Infections are among the most frequent and challenging events in diabetic foot ulcers (DFUs). Pathogenic bacteria growing in biofilms within host tissue are highly tolerant to environmental and chemical agents, including antibiotics. The present study was aimed at assessing the use of silver sulfadiazine (SSD) for wound healing and infection control in 16 patients with DFUs harboring biofilm-growing Staphylococcus aureus and Pseudomonas aeruginosa. All patients received a treatment based on a dressing protocol including disinfection, cleansing, application of SSD, and application of nonadherent gauze, followed by sterile gauze and tibio-breech bandage, in preparation for toilet surgery after 30 days of treatment. Clinical parameters were analyzed by the T.I.M.E. classification system. In addition, the activity of SSD against biofilm-growing S. aureus and P. aeruginosa isolates was assessed in vitro. A total of 16 patients with S. aureus and P. aeruginosa infected DFUs were included in the study.
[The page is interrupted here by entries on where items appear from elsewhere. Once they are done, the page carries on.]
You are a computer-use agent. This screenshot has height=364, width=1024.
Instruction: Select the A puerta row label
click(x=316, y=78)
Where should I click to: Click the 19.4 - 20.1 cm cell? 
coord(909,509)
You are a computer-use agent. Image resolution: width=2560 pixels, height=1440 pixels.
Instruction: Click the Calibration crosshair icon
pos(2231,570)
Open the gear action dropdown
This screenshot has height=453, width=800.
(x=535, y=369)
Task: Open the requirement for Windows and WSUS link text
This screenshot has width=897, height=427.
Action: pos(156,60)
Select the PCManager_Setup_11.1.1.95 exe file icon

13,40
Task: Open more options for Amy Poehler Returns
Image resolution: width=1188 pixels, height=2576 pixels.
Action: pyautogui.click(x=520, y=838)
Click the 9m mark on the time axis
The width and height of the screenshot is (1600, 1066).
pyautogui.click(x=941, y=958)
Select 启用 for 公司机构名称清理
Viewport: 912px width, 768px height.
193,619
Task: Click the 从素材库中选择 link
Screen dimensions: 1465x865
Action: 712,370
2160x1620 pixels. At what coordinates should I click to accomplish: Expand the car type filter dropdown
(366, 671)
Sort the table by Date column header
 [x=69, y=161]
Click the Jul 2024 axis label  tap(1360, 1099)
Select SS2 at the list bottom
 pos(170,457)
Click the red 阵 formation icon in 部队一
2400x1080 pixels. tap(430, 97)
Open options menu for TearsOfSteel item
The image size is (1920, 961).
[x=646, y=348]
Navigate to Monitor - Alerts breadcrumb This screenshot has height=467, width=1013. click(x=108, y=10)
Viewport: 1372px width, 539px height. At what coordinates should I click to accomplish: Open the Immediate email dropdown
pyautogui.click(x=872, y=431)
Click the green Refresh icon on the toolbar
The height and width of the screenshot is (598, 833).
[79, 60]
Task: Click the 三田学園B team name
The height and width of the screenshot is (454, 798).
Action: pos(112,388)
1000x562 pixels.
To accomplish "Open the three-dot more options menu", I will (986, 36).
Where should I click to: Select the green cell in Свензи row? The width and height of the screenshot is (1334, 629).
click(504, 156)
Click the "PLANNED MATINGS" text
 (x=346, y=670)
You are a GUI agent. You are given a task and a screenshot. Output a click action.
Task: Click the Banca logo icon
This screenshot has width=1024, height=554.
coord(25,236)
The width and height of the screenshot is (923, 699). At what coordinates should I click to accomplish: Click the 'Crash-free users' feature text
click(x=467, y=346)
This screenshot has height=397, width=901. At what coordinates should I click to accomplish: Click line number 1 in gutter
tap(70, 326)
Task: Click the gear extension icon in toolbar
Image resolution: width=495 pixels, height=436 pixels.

Clinical data showed a statistically significant (p < 0.002) improvement of patients' DFUs after 30 days of treatment with SSD with significant amelioration of all the parameters analyzed. Notably, after 30 days of treatment, resolution of infection was observed in all DFUs. In vitro analysis showed that both S. aureus and P. aeruginosa isolates developed complex and highly structured biofilms. Antibiotic susceptibility profiles indicated that biofilm cultures were significantly (p ≤ 0.002) more tolerant to all tested antimicrobials than their planktonic counterparts. However, SSD was found to be effective against fully developed biofilms of both S. aureus and P. aeruginosa at concentrations below those normally used in clinical preparations (10 mg/mL). These results strongly suggest that the topical administration of SSD may represent an effective alternative to conventional antibiotics for the successful treatment of DFUs infected by biofilm-growing S. aureus and P. aeruginosa.